This module provides tagless-final interfaces for the syntax of Python.
Tagless-final style, also known as object algebra in OOP contexts, is a programming techinque of embedding domain-specific languages in a typed functional host language. Reading the associated literature to get a deeper understanding of the concept is definitely encouraged. But we will also include a short explanation here in order to facilitate basic understandings of the APIs.
Let's consider a small DSL containing both boolean and integer values as our running example. Conventional wisdom suggests the following patterns to construct and process the syntax of a language:
(* Syntax of DSL *)
type value = Int of int | Bool of bool
type expression =
| Constant of value
| Add of expression * expression
| IsEqual of expression * expression
(* An evaluator of the DSL, as an example of a downstream processing logic of the DSL's
syntax. *)
let rec eval = function
| Constant value -> value
| Add (lhs, rhs) -> (
match (eval lhs, eval rhs) with
| Int lhs, Int rhs -> Int (lhs + rhs)
| _ -> failwith "Runtime type error")
| IsEqual (lhs, rhs) -> (
match (eval lhs, eval rhs) with
| Int lhs, Int rhs -> Bool (lhs = rhs)
| Bool lhs, Bool rhs -> Bool (lhs = rhs)
| _ -> failwith "Runtime type error")
(* The program constructs an explicit AST for the DSL, then process it. *)
let construct_ast () =
IsEqual
( Constant (Bool true),
IsEqual (Add (Constant (Int 2), Constant (Int 3)), Constant (Int 4)) )
let _ =
let syntax_tree = construct_ast () in
eval syntax_tree
Note how the program first construct an explicit structure syntax_tree
first, and then send this structure to downstream processing logic so it can get pattern-matched on. If the same logic gets re-written in the tagless-final style, it would roughly look like this:
(* This definition is still needed, as the result type of [eval]. *)
type value = Int of int | Bool of bool
(* Syntax of DSL. Note the lack of concrete variant/record definitions -- syntax are 100%
defined as a collection of free-functions. *)
type 'e expression = {
constant : value -> 'e;
add : 'e -> 'e -> 'e;
is_equal : 'e -> 'e -> 'e;
}
(* An evaluator of the DSL. Note the lack of explicit pattern match on the syntax tree (which
is why this style is named "tagless"). *)
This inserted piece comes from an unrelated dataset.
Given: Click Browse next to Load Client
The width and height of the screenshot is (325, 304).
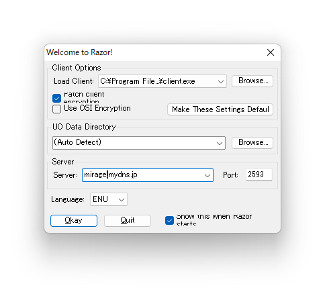Looking at the screenshot, I should tap(252, 81).
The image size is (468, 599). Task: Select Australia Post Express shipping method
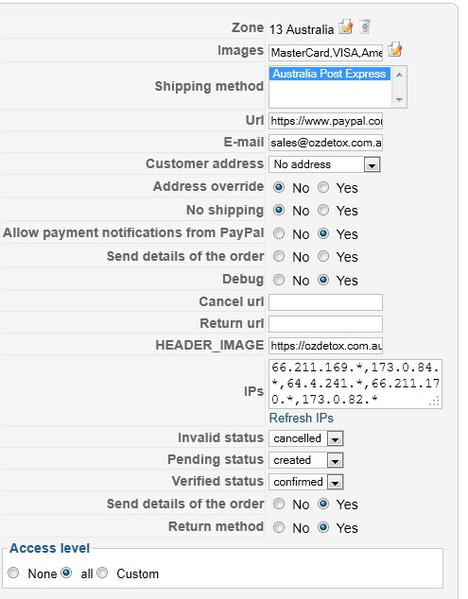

let eval : value expression =
let constant v = v in
let add lhs rhs =
match (lhs, rhs) with
| Int lhs, Int rhs -> Int (lhs + rhs)
| _ -> failwith "Runtime type error"
in
let is_equal lhs rhs =
match (lhs, rhs) with
| Int lhs, Int rhs -> Bool (lhs = rhs)
| Bool lhs, Bool rhs -> Bool (lhs = rhs)
| _ -> failwith "Runtime type error"
in
{ constant; add; is_equal }
(* The program does not constructs an explicit AST for the DSL. Processing of the DSL is
performed exactly when the DSL gets constructed. *)
let construct_and_eval { constant; add; is_equal } =
is_equal (constant (Bool true))
(is_equal (add (constant (Int 2)) (constant (Int 3))) (constant (Int 4)))
let _ = construct_and_eval eval
Note how the intermediate step of constructing an explicit syntax_tree
structure is completely eliminated -- we specify the downstream processing logic on top of the syntatical structure of the DSL directly as free functions, and invoke them immediately when the corrsponding DSL structure is constructed. In other words, the processing logic somehow gets "dependency injected" into the construction logic.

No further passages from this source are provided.